30 Nisan 2016 Cumartesi

Kurguda Sapma..

Öykünün sonu belliydi. Öz'üne denk ve olabildiğince net.
Her şey hazırdı. Düş'ünülmüştü defalarca. Şöyle olacaktı:
Karakterlerden biri, az zorlanarak, soracaktı;
- Neredesin?
Yanıt beklenmedik bir hızla gelecekti;
- Sendeyim.
Öyle olacaktı. Tastamam böyle bitecekti, kurgu son anda su koyvermeseydi...


Mey




27 Nisan 2016 Çarşamba

Ev / Haiku

Senden ibaret bir koza,
böceğin tüm özlemi...

Mey




25 Nisan 2016 Pazartesi

Yazgı ve Eksiklik...

Eksik bırakılmış bir yazgıymış meğer,
durmaksızın baktığımız göğ'ün
gözden gizlediği.
Boşlukları doldurmaya gücü yetmedi kimimizin,
kimimizin de malzemesinden çalmıştı hayat sezdirmeden.
Eliot demişti ya: "  Aylardan en zalimidir nisan."
Bu nisan. Tam da bu nisan. Geçiyor, geçecek.
Ziya'nın kendini bir yalnızlıktan bir karanlığa astığı bahardı diyeceğiz zamanı imlemek için,
ve dilimiz kopmayacak!


Mey


                                                       Alberto Giacometti

20 Nisan 2016 Çarşamba

Herkesin Bir Olmazlığı Varsa…

Sinemadan çıkmış, çıktığımızda günün aydınlığının geride kaldığını, inen akşamın günün hayhuyuna gizlediği baharın en kallavi kokularının tümünü cömertçe açık etmeye başladığını fark etmiştik ilkin. Tenhalaşan sokaklara vuran ağaç gölgelerinin üzerinden geçerken sessiz bir anlaşmayla Olgunlar’a doğru ilerlemeye başlamıştık. Aramızdaki dile vurmamış gerginliğin nedeni, onun az önce çıktığımız filmden söz etmeye can atmasına karşın benim izlediğim filmleri konuşmaktan hoşlanmıyor olduğumu bir kez daha anımsamış olmamızdı. İkimizin de bildiği, sonuçta onun başlarım film sessizliğine atarıyla birkaç cümle kurmakla başlayan diyalog arayışının benim kararlığı sessizliğime toslayacağıydı. Gerginliği sona erdirmenin yolunun midye tavanın eşlik ettiği soğuk bira bardaklarının avcumuzda yaratacağı serinlik hissi olduğunun farkındaydık. Ayaklarımızın kendiliğinden Olgunlar’a yönelmiş olmasının açıklaması da söz konusu farkındalıktı. Filmden kaydettiğimiz sahneler – mutlaka farklı sahnelerdi bunlar, aynı şeylerin bizde iz bıraktığı nadir bir durumdu çünkü -zihnimizde canlanırken geçtiğimiz binaların bahçelerinden yayılan leylak ve hanımeli kokularından oluşan karışımı içimize çekiyorduk. Ay kendini tamamlama telaşının akşama süs olduğunun farkında olmaksızın tepemizde parlıyordu. Akay’ın yapay aydınlığına çıkıp hızla karşıya, karanlık bir sokağa dalmıştık ki, o az önce izlediğimiz filmin jeneriğine eşlik eden şarkıyı ıslıkla çalmaya başladı. Her zaman oturduğumuz barın kalabalık bahçesinin önünde boş bir masa bulmak için bakınıncaya kadar çalacaktı parçayı ve salt bu yüzden akşamı kısa tutmak istemeyeceğimi bilmenin güvenli ve kendini gizlemeye gerek duymayan gülüşü olacaktı ağzının kenarında.

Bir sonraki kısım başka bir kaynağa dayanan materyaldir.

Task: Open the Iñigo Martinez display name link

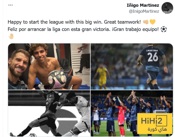Action: pos(143,5)
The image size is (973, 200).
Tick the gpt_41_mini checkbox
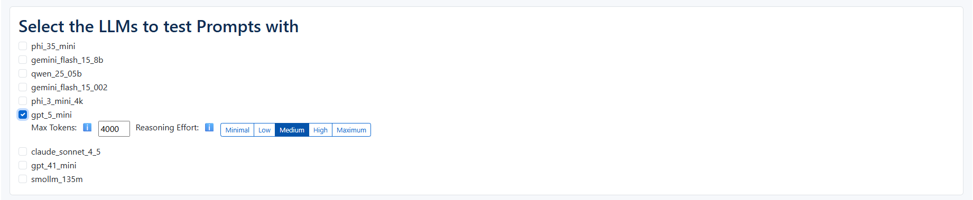point(23,165)
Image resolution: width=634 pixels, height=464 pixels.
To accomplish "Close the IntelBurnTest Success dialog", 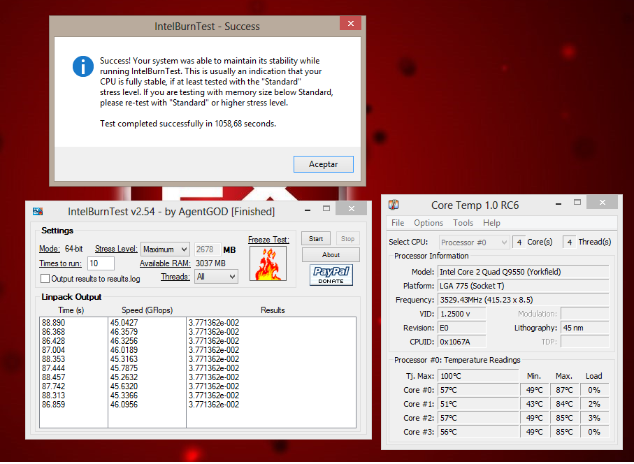I will [350, 24].
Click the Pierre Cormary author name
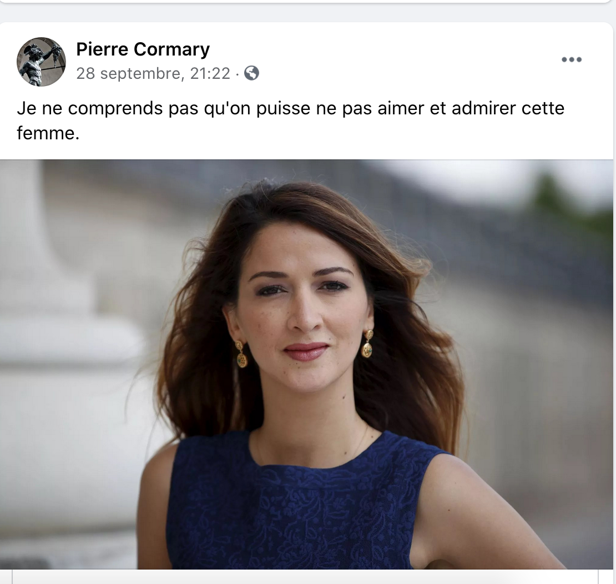The height and width of the screenshot is (584, 616). coord(143,49)
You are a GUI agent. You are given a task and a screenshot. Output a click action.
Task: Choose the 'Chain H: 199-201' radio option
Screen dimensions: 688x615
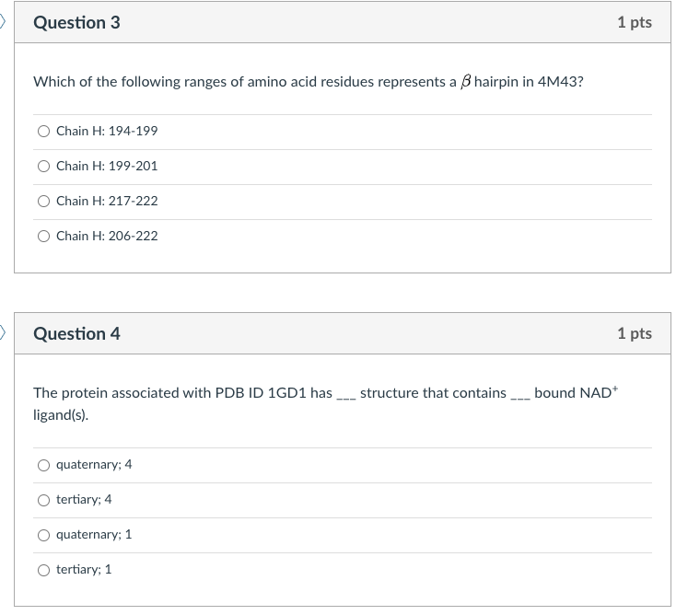[43, 167]
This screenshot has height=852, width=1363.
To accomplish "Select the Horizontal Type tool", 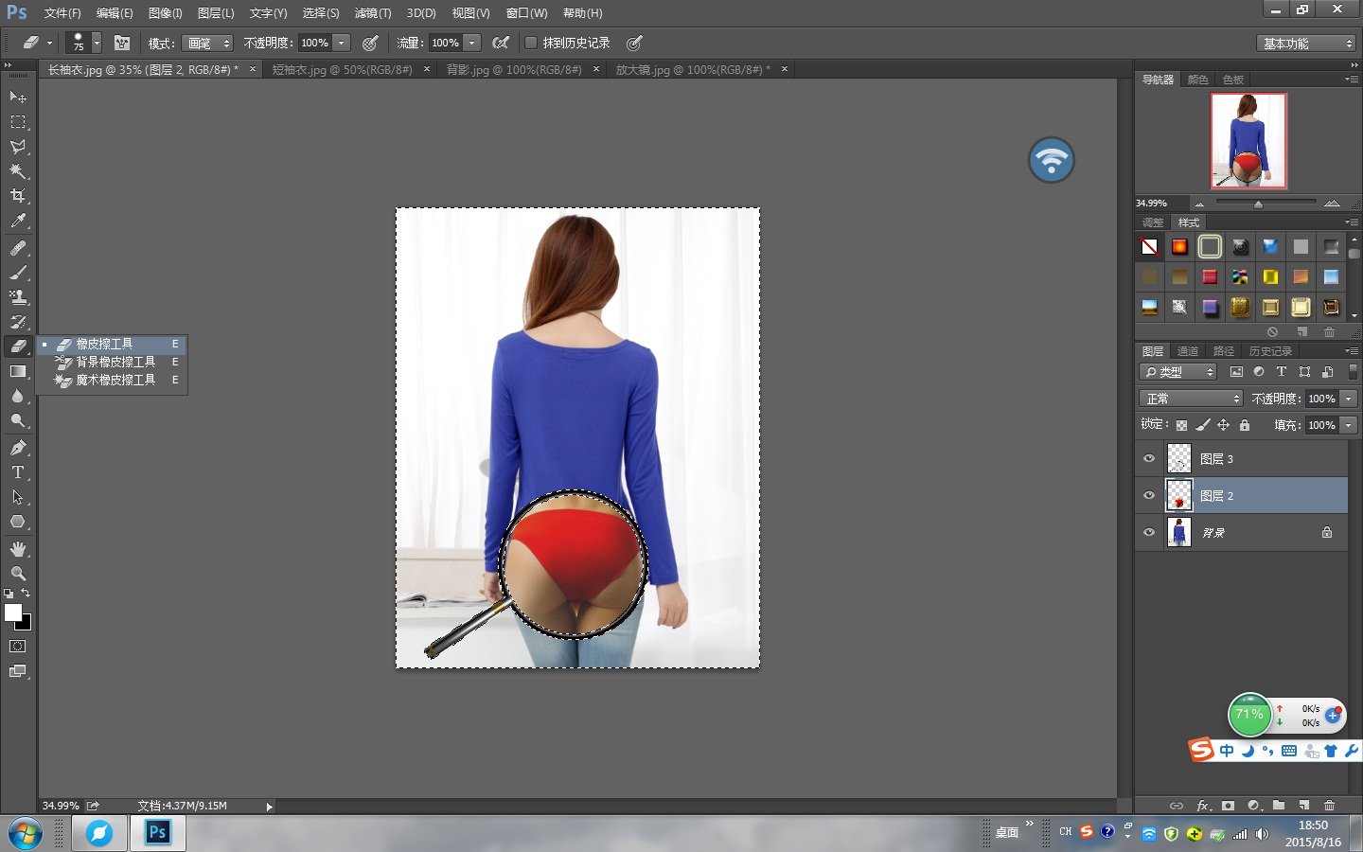I will coord(18,472).

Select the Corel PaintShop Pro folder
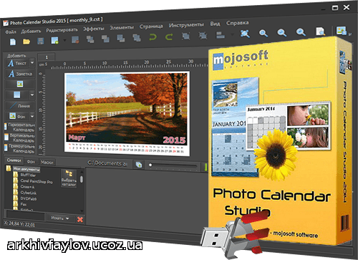pos(37,181)
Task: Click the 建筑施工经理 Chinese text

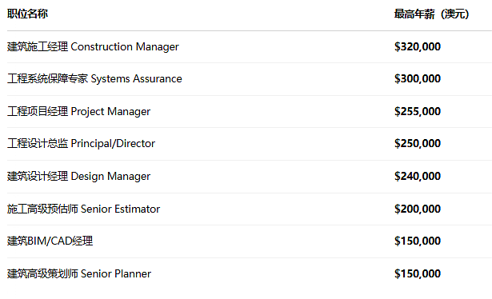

Boş bir masaya yerleşip, biralarımızı ve midyemizi ısmarlayıp bir süre konuşmadan etrafımızı, barın diğer masalarını işgal edenleri izleyecektik. Üniversiteliler, iş çıkışı tek tekçileri, alçak sesle konuşan sevgililer, kalabalık ve gürültücü masalarla çevrelenmişliğimizi görüp birbirimize dönecektik, biralarımız masaya nihayetinde geldiğinde. Bu sırada Chet Baker’in, I’am İnto You’sunun çalmaya başladığını işitecek, elimizde olmadan gülümseyecektik.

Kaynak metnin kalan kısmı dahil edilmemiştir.